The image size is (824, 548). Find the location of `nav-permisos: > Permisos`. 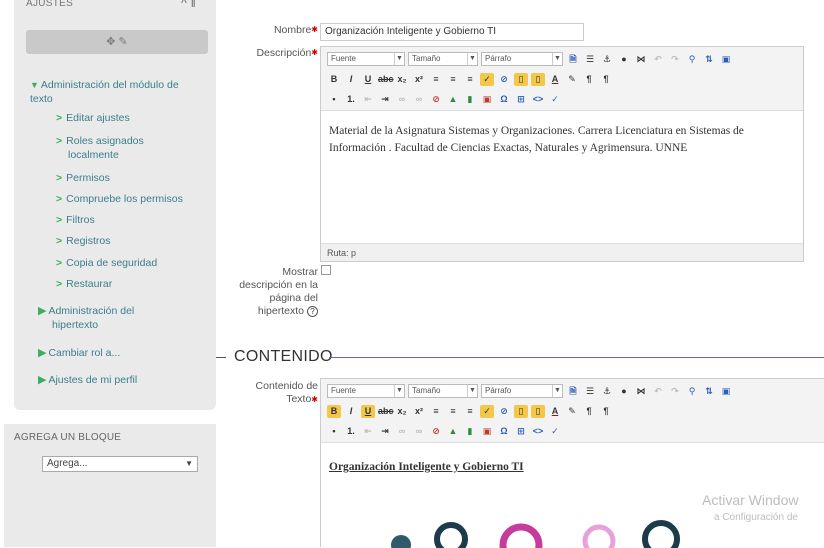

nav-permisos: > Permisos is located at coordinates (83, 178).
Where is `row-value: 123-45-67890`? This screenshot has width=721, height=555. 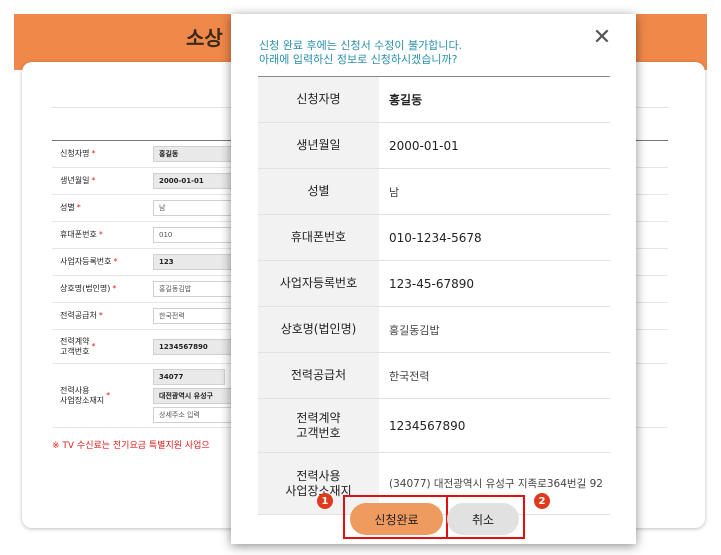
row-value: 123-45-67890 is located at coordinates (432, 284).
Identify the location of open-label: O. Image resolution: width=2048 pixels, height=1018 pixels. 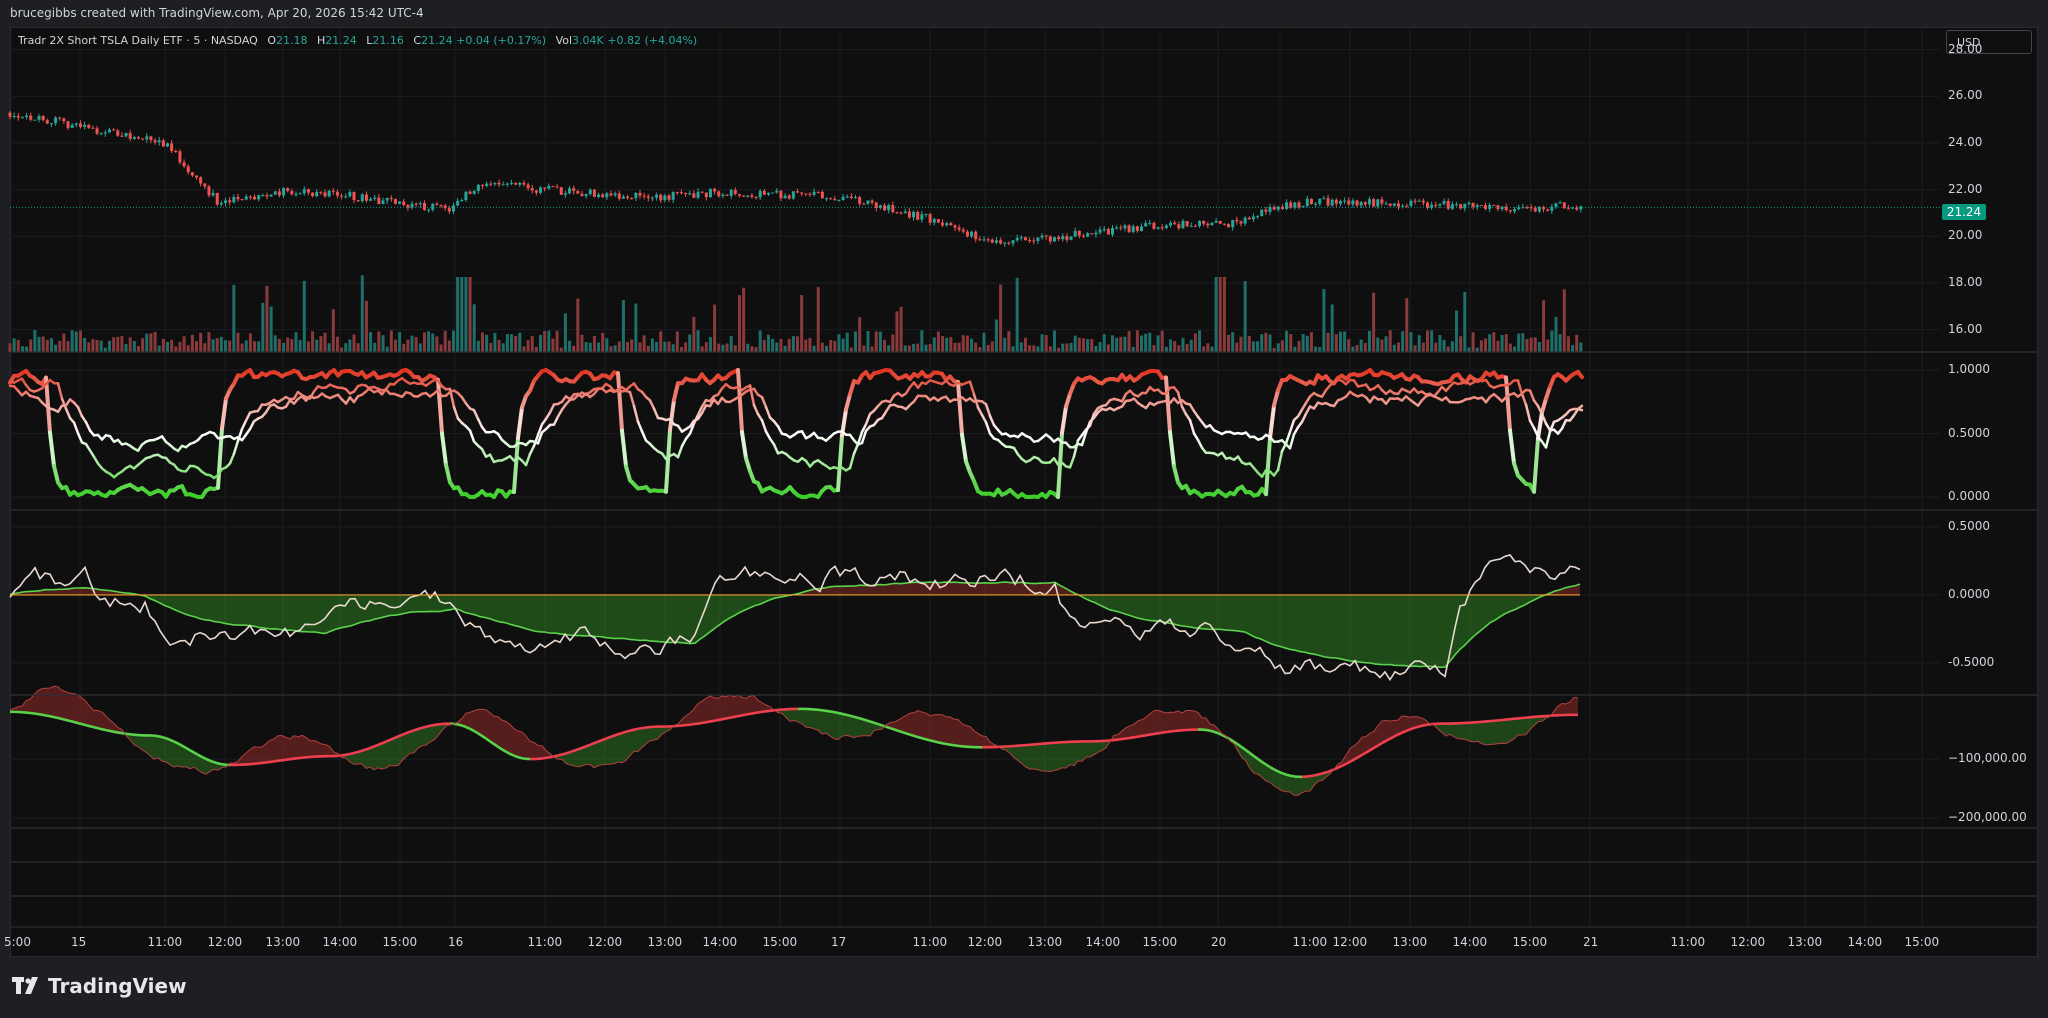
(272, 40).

---

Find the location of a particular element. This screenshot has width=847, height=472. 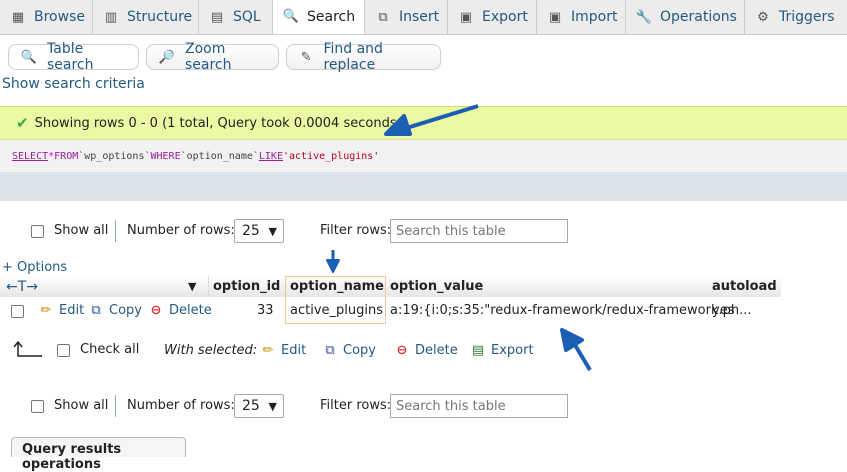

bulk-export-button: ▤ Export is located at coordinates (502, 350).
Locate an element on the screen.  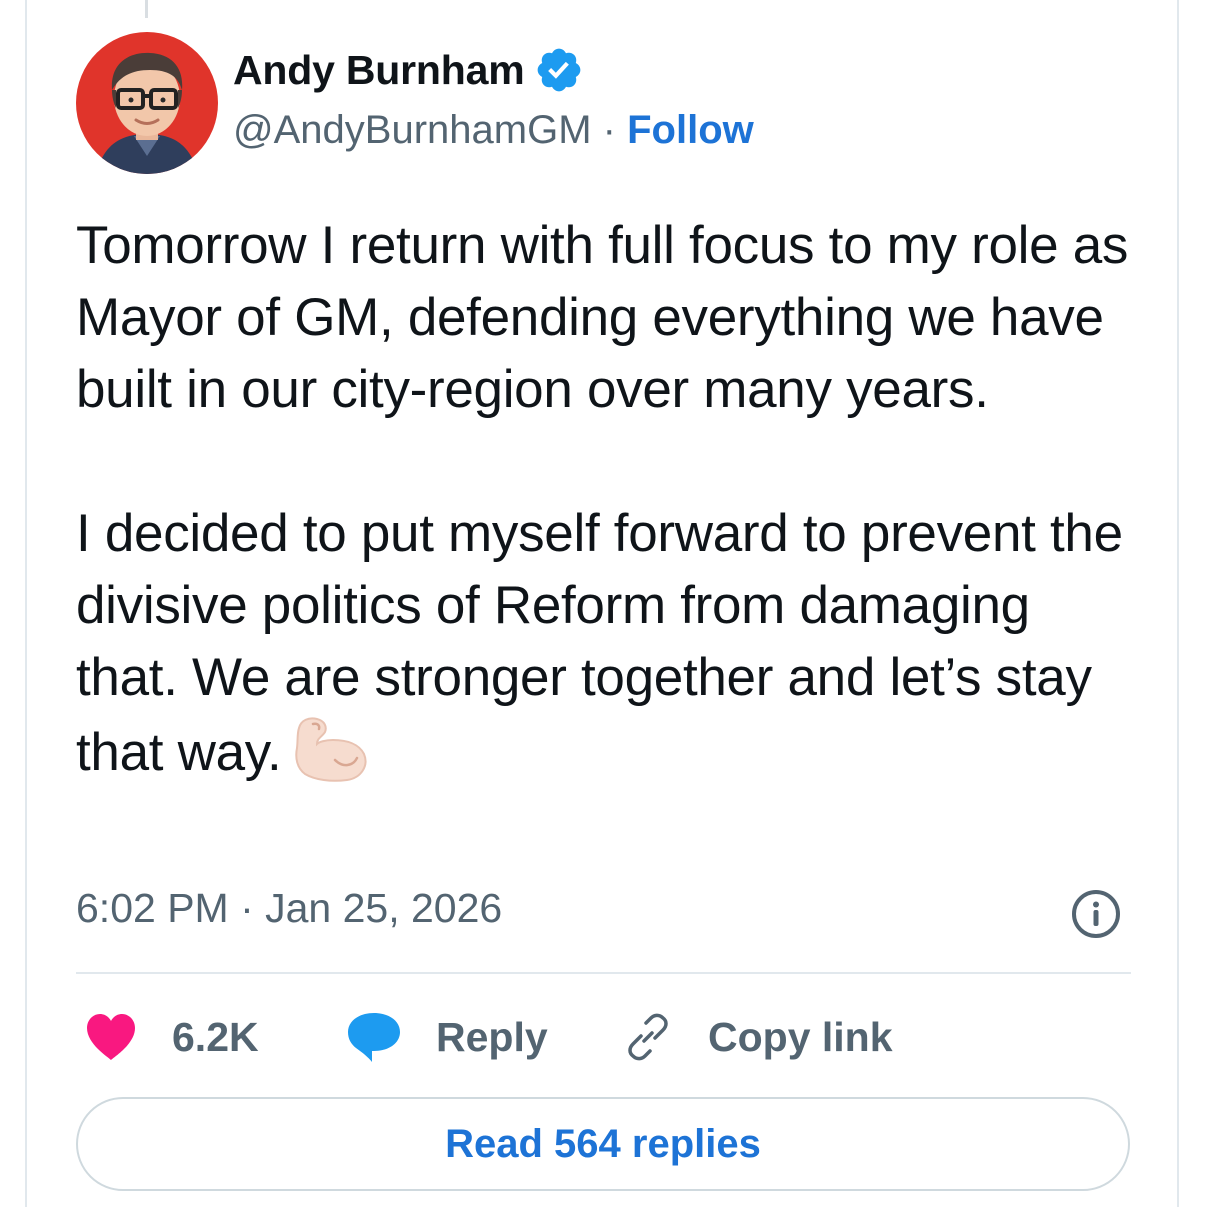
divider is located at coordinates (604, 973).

__Instruction__
Reproduce word for word the rows above, beginning with the line that contains "Find the location of a" and continuing through the line that contains "divider is located at coordinates (604, 973).", and leave the pictures out of your answer.

__Result for this task__
Find the location of a particular element. This screenshot has width=847, height=472. 

bulk-export-button: ▤ Export is located at coordinates (502, 350).
Locate an element on the screen.  
divider is located at coordinates (604, 973).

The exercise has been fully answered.